The injection device of WO 02/092153 is not of the kind having a dose setting mechanism comprising a dose rod, and the mechanism disclosed therein is not suitable for use in such an injection device.
It is, thus, an object of the invention to provide an injection device of the kind having a dose setting mechanism comprising a dose rod, and in which the above mentioned problems of introducing stress in the piston rod are avoided, or at least minimised.
wherein the cartridge holder is operatively connected to the dose rod in such a manner that when a cartridge is being inserted in the cartridge holder, the dose rod is caused to move along with the piston rod in an at least substantially axial direction, at least while the dose setting mechanism is moved from the second position to the first position.
The injection device is preferably of the kind having an elongated shape, i.e. a so-called injection pen.
The dose setting mechanism comprises a dose setting member and a dose rod. The dose setting member is a part of the dose setting mechanism which is actually operated by the user during setting of a desired dose, e.g. by dialling the dose setting member or pulling it in a direction away from a housing enclosing the injection device. The dose setting member may, thus, be or comprise a dose knob, such as a rotatable dose knob. The dose setting member is preferably positioned at or near a proximal end of the injection device, i.e. opposite the end where an injection needle would normally be positioned.
The dose rod is an elongated part extending along a longitudinal direction of the injection device. When the dose setting member is operated to set a desired dose, the dose rod is caused to move along with the dose setting member, preferably in a rotational movement. The dose rod thereby causes the injection mechanism to be moved to a position where it is ready for causing injection of the set dose. This may, e.g., be done by moving an injection button in a proximal direction, as will be further explained below. The dose rod preferably extends from the dose setting member to a position at or near a proximal end of the cartridge holder.

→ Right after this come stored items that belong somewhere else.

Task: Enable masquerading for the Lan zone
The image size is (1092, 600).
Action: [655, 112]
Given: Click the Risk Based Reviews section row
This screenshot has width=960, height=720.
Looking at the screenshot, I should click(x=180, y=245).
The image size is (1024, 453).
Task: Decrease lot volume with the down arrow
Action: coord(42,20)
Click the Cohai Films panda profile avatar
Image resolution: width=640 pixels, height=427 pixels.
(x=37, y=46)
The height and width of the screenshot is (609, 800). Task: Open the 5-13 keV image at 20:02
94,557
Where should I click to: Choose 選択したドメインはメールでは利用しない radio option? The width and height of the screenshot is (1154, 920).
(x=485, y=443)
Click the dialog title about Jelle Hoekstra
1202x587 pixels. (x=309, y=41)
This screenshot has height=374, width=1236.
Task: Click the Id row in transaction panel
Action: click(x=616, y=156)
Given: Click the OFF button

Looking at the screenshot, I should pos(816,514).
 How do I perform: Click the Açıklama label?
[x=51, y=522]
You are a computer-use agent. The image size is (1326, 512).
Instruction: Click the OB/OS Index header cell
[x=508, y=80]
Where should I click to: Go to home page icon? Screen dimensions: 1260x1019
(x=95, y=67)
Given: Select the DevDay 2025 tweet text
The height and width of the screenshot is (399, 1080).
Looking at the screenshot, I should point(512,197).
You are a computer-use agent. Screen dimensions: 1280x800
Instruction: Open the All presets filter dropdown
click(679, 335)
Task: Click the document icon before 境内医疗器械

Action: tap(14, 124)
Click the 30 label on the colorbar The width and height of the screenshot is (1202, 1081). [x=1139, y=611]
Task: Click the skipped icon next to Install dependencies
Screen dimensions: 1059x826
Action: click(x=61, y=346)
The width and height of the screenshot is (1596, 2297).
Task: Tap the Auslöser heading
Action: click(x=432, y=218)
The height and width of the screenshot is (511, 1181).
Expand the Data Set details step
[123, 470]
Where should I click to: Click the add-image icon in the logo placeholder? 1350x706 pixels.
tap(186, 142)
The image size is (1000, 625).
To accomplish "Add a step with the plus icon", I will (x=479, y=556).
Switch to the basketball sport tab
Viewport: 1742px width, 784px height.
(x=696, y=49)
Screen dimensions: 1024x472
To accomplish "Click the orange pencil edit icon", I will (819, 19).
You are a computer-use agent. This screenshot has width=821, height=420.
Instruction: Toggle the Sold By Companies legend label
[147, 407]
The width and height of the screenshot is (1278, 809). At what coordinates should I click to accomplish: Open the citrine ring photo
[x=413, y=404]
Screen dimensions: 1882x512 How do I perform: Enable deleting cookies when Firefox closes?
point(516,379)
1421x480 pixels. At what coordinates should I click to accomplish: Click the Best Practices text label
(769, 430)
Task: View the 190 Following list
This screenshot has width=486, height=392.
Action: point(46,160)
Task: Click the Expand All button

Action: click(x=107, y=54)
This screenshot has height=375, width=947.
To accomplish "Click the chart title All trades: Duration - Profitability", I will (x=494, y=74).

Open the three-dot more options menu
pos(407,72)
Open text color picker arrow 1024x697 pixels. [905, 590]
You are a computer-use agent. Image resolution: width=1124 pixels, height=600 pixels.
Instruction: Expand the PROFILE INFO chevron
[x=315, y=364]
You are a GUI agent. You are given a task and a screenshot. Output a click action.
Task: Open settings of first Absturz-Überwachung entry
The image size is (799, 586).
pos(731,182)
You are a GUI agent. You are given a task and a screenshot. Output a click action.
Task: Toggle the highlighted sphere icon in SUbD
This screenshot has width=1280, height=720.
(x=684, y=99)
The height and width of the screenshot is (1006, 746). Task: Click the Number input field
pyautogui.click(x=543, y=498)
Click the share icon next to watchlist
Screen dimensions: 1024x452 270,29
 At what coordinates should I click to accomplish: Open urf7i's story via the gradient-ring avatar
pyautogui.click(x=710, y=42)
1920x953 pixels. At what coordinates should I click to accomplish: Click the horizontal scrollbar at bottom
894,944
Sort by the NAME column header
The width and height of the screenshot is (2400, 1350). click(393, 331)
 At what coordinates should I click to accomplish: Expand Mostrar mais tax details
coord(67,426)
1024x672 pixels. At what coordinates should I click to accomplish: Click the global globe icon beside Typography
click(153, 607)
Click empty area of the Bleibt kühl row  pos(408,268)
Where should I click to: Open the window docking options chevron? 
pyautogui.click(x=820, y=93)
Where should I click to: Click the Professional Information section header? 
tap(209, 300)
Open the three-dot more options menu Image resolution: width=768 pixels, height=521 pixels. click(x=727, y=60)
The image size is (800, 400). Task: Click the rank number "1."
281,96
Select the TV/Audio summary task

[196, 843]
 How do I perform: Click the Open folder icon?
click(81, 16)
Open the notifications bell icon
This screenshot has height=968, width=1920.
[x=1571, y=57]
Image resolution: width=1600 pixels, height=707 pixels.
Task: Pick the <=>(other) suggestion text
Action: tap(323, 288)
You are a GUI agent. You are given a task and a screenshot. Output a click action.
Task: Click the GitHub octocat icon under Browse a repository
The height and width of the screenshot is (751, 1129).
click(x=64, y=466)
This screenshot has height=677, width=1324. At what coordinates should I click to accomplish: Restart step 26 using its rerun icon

During normal operation of the injection device, the dose setting mechanism is adapted to be in a first position in which the dose setting member and the dose rod engage. Thereby it is ensured that when a user operates the dose setting member, the desired dose is actually set. When the cartridge is being changed, on the other hand, the dose setting mechanism is in a second position in which the dose setting member and the dose rod do not engage. Thus, during cartridge change the dose setting member and the dose rod are allowed to move independently, preferably in a rotational manner. Accordingly, when a new cartridge is being inserted, the dose setting mechanism will need to be moved from the second position to the first position during this operation, i.e. the dose setting member and the dose rod need to be moved into engagement. As mentioned above, the dose rod will be prevented from performing a rotational movement relatively to the dose setting member during this operation. This will be described further below.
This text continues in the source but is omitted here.